1. What is an asymptomatic infection? If asymptomatic infected people have been in isolation, how long will they not infect others?
Asymptomatic infection refers to those who have no relevant clinical manifestations, such as fever, cough, sore throat and other self-perceived or clinically recognizable symptoms and signs, but the respiratory tract and other specimens tested positive for the pathogen of the 2019-nCov.
Intensive medical observation for 14 days, and two consecutive sample nucleic acid tests are negative (at least 24 hours apart) can be released from centralized medical observation.Based on our country's current understanding of the COVID-19 when asymptomatic infected persons reach the standard for removing concentrated medical observation, they will no longer be at risk of infecting others.
2.What is the classification of high, middle and low risk areas? What should I pay attention
to during daily work and commuting?
The division of high, medium and low risk areas is based on the actual situation of the epidemic situation by local governments and with reference to relevant national regulations.We clean our hands thoroughly when we commute to and from get off work, take transportation, before and after meals, and before processing food, we can take it with us disinfect paper towels to clean your hands.Always wear a mask, cover your mouth and nose with cough, and don't spit anywhere.
3. Can seafood products be bought or eaten?
Li Fengqin, director of the National Food Safety Risk Assessment Microbiology Laboratory, said that all foods, including seafood, will not be affected.Contaminated with the COVID-19, but there is a possibility of contamination.The 2019-nCov has a short survival time at room temperature and a longer survival time at low temperatures. It cannot be ruled out that low-temperature refrigerated food and packaging materials as the 2019-nCov carrier may cause the virus to pollute the environment and cause transmission.
4. How to do a good job in kitchen and food hygiene?

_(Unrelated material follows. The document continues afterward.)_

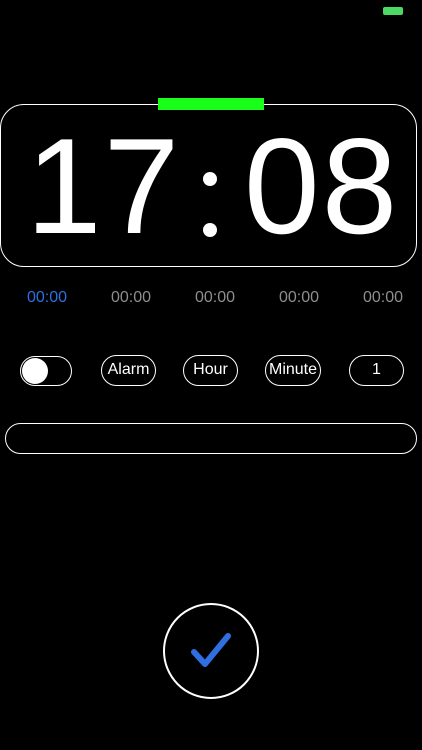  I want to click on clock-colon-top-dot, so click(210, 179).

① Choose fresh and clean food;
②The processing utensils should be cleaned, and the kitchen utensils can be sterilized by steaming for 15 minutes. Do not rub your eyes and pick your nose after touching.Wash your hands afterwards;
③ Separate processing and storage of raw and cooked ingredients;
④Food should be cooked thoroughly and thoroughly;
⑤Raw meat and aquatic products can be divided before putting them in the refrigerator to ensure that the packaging is not damaged. Try to eat the food within 2 hours after cooking.